__WHAT YOU HAVE TO DO__
Copy out every one of the following lines word for word, with no changes.

─── TASK DATA

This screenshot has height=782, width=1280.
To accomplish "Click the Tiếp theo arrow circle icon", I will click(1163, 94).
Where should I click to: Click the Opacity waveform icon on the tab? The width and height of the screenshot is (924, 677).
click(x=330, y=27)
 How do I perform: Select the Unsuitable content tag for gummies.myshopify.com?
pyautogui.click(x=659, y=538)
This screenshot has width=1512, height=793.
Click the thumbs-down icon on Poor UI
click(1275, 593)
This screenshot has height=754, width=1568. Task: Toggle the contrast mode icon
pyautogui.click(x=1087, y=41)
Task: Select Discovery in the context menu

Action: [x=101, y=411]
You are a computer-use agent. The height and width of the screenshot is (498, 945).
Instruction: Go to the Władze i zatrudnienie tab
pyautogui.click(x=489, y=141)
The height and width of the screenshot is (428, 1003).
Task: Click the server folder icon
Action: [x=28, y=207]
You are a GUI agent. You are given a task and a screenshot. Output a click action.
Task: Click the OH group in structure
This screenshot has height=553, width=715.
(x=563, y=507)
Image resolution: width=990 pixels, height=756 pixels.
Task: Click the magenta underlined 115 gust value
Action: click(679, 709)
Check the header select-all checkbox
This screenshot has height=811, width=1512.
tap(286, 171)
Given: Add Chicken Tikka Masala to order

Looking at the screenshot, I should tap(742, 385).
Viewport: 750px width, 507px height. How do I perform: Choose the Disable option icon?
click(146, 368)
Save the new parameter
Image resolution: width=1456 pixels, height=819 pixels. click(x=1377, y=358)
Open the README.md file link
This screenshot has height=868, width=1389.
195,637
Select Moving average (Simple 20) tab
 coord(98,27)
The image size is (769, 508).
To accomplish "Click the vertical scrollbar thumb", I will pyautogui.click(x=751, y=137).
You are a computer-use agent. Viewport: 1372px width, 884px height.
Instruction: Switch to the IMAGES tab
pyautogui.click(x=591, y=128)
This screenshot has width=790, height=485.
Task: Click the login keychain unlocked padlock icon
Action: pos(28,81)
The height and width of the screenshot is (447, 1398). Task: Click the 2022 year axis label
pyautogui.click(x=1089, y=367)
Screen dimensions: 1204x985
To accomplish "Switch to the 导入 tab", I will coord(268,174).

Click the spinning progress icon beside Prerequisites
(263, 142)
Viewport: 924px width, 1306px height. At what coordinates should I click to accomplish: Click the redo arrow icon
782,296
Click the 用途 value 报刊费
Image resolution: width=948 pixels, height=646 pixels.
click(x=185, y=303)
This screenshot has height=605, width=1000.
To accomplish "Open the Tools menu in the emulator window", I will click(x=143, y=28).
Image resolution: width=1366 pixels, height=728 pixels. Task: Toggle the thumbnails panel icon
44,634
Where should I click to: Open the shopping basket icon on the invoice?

──────

__RESULT FOR THIS EXERCISE__
This screenshot has height=782, width=1280.
To accomplish "Click the Tiếp theo arrow circle icon", I will click(1163, 94).
Where should I click to: Click the Opacity waveform icon on the tab? The width and height of the screenshot is (924, 677).
click(x=330, y=27)
 How do I perform: Select the Unsuitable content tag for gummies.myshopify.com?
pyautogui.click(x=659, y=538)
This screenshot has width=1512, height=793.
Click the thumbs-down icon on Poor UI
click(1275, 593)
This screenshot has height=754, width=1568. Task: Toggle the contrast mode icon
pyautogui.click(x=1087, y=41)
Task: Select Discovery in the context menu

Action: [x=101, y=411]
You are a computer-use agent. The height and width of the screenshot is (498, 945).
Instruction: Go to the Władze i zatrudnienie tab
pyautogui.click(x=489, y=141)
The height and width of the screenshot is (428, 1003).
Task: Click the server folder icon
Action: [x=28, y=207]
You are a GUI agent. You are given a task and a screenshot. Output a click action.
Task: Click the OH group in structure
This screenshot has height=553, width=715.
(x=563, y=507)
Image resolution: width=990 pixels, height=756 pixels.
Task: Click the magenta underlined 115 gust value
Action: click(679, 709)
Check the header select-all checkbox
This screenshot has height=811, width=1512.
tap(286, 171)
Given: Add Chicken Tikka Masala to order

Looking at the screenshot, I should tap(742, 385).
Viewport: 750px width, 507px height. How do I perform: Choose the Disable option icon?
click(146, 368)
Save the new parameter
Image resolution: width=1456 pixels, height=819 pixels. click(x=1377, y=358)
Open the README.md file link
This screenshot has height=868, width=1389.
195,637
Select Moving average (Simple 20) tab
 coord(98,27)
The image size is (769, 508).
To accomplish "Click the vertical scrollbar thumb", I will pyautogui.click(x=751, y=137).
You are a computer-use agent. Viewport: 1372px width, 884px height.
Instruction: Switch to the IMAGES tab
pyautogui.click(x=591, y=128)
This screenshot has width=790, height=485.
Task: Click the login keychain unlocked padlock icon
Action: pos(28,81)
The height and width of the screenshot is (447, 1398). Task: Click the 2022 year axis label
pyautogui.click(x=1089, y=367)
Screen dimensions: 1204x985
To accomplish "Switch to the 导入 tab", I will coord(268,174).

Click the spinning progress icon beside Prerequisites
(263, 142)
Viewport: 924px width, 1306px height. At what coordinates should I click to accomplish: Click the redo arrow icon
782,296
Click the 用途 value 报刊费
Image resolution: width=948 pixels, height=646 pixels.
click(x=185, y=303)
This screenshot has height=605, width=1000.
To accomplish "Open the Tools menu in the emulator window", I will click(x=143, y=28).
Image resolution: width=1366 pixels, height=728 pixels. Task: Toggle the thumbnails panel icon
44,634
Where should I click to: Open the shopping basket icon on the invoice?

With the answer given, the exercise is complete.